[Records from a data collection]:
----
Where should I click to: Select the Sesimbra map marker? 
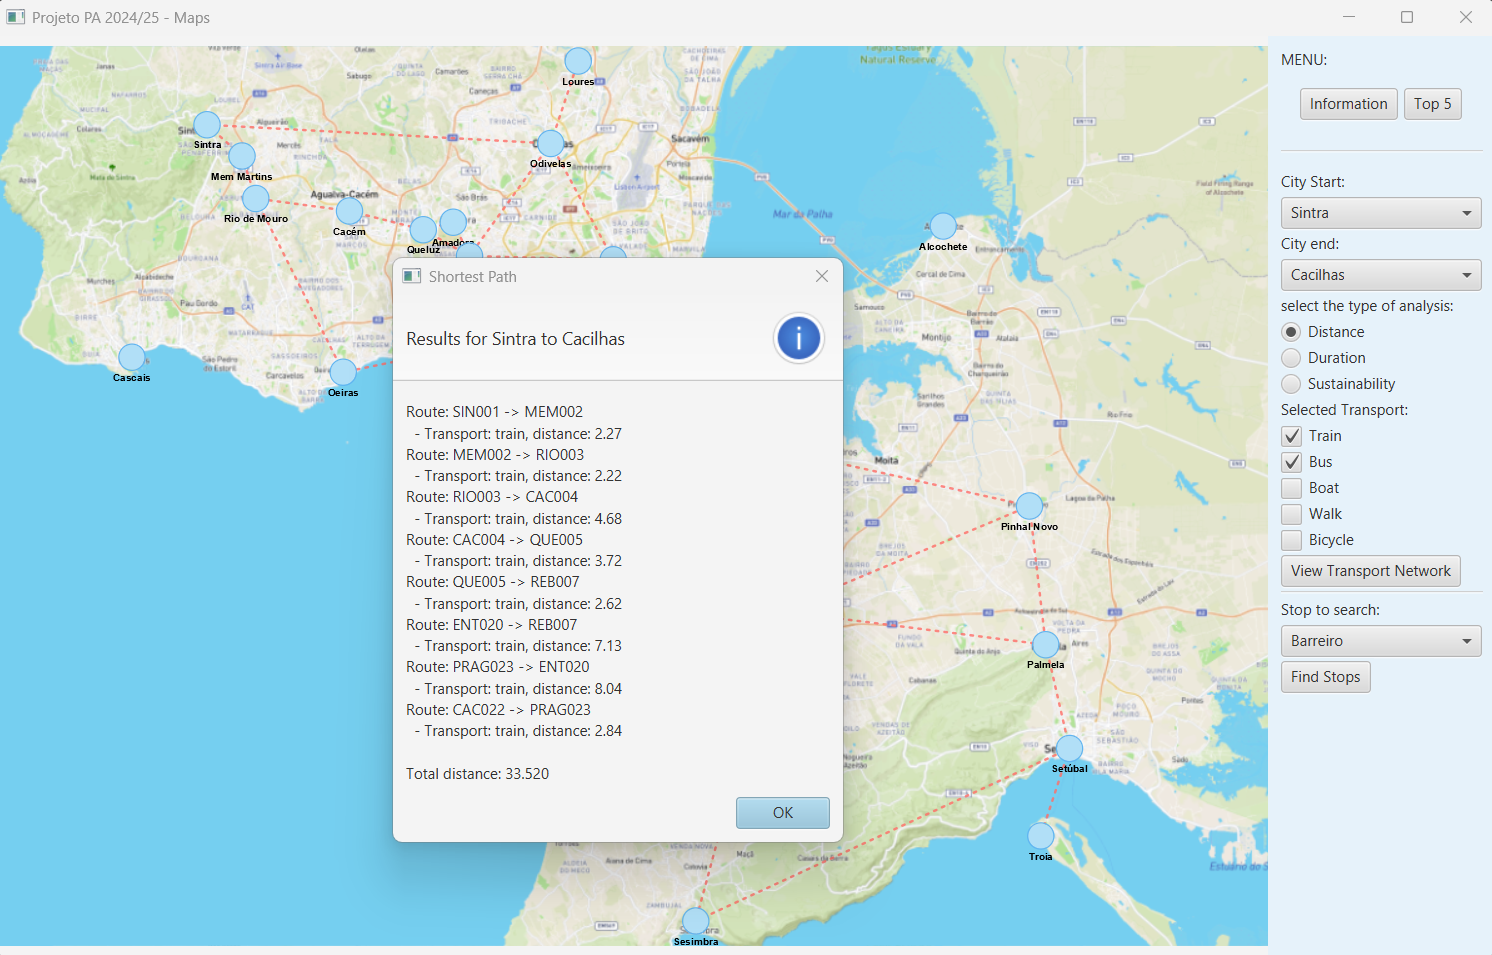pyautogui.click(x=695, y=920)
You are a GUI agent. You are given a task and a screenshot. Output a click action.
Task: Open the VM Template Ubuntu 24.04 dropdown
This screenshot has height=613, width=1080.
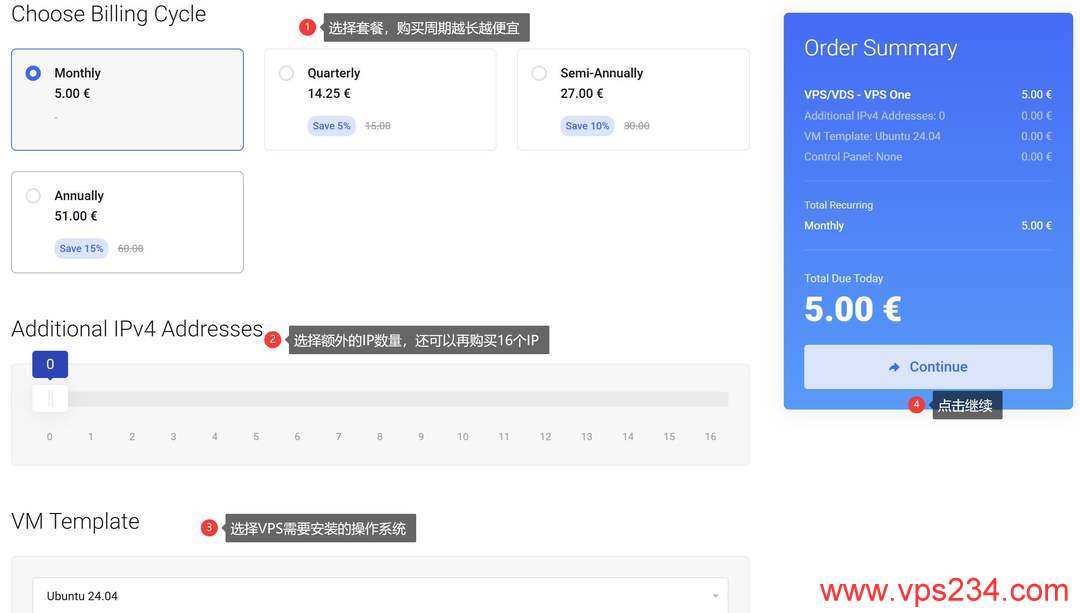click(x=380, y=595)

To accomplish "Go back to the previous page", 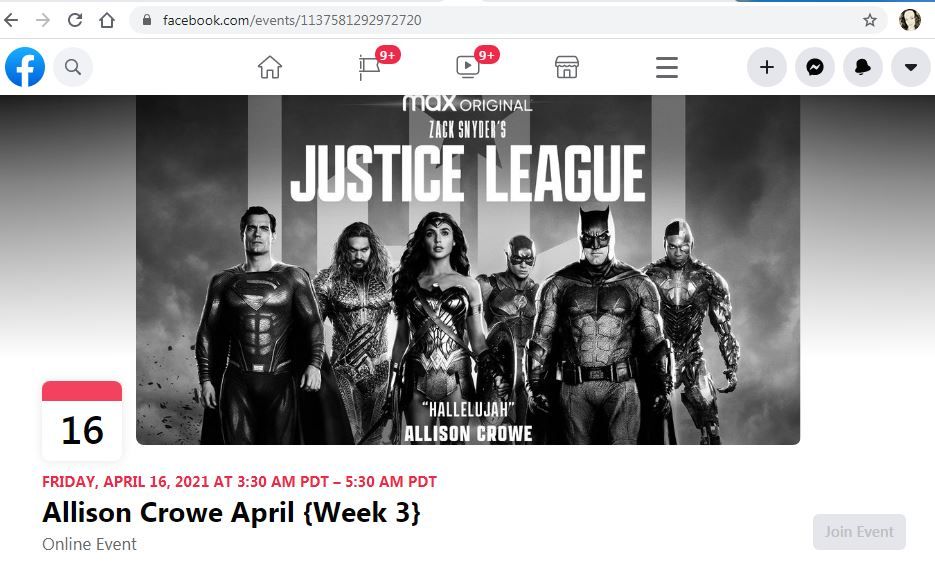I will 11,20.
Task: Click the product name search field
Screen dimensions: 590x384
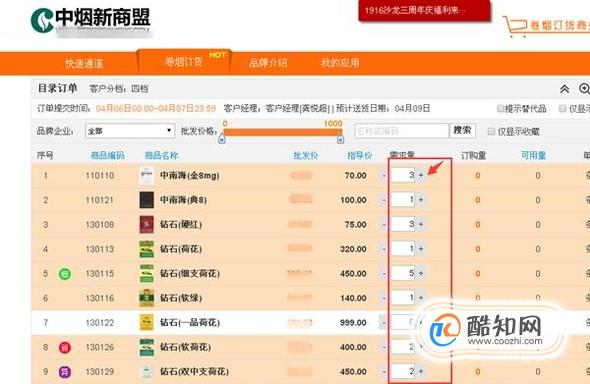Action: point(401,131)
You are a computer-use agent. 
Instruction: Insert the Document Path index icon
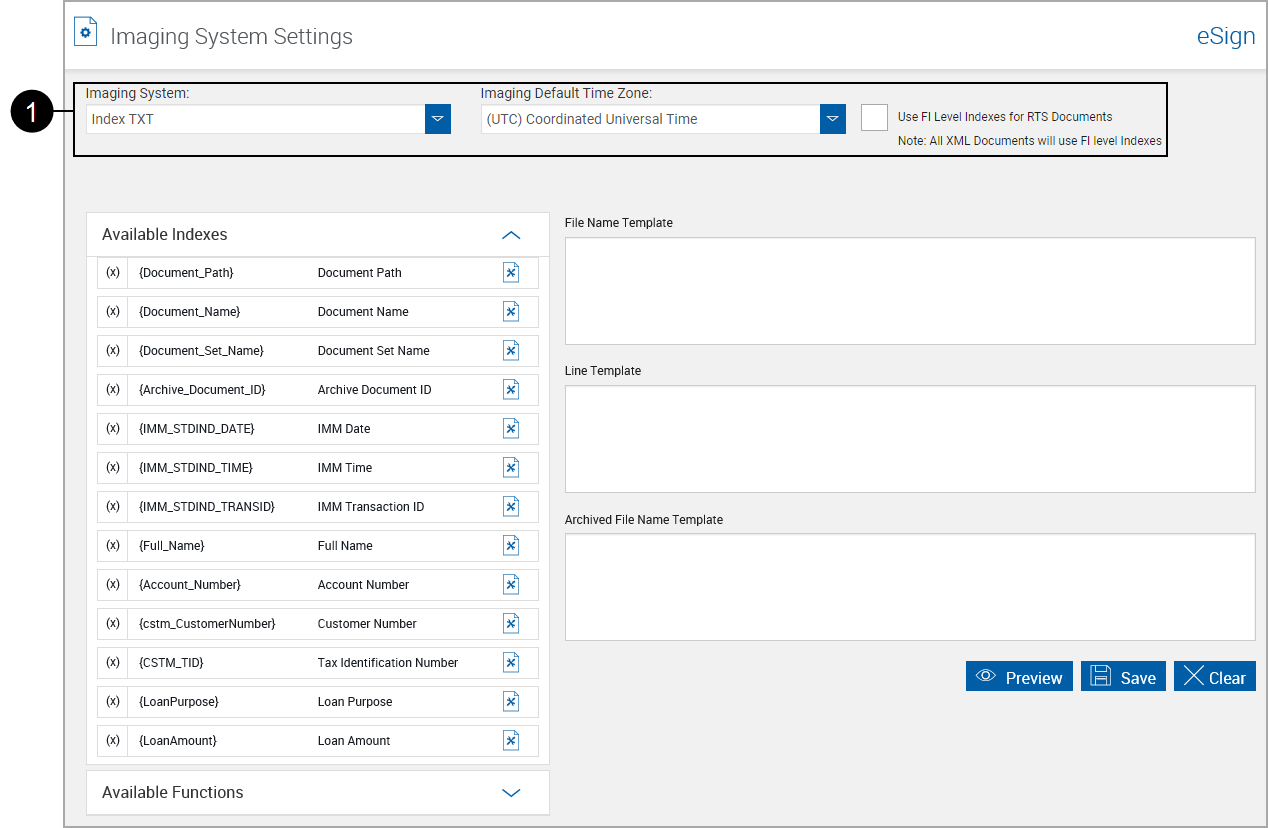[511, 272]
----
[What the task asks]:
Rewrite the lines of the records as a numbered list, starting at the line that contains "Task: Click the product name search field" and ending at the last line of the records. Skip any blank lines and leave out the pictures.

[Solution for this exercise]:
1. Task: Click the product name search field
2. Screen dimensions: 590x384
3. Action: point(401,131)
4. You are a computer-use agent. 
5. Instruction: Insert the Document Path index icon
6. [511, 272]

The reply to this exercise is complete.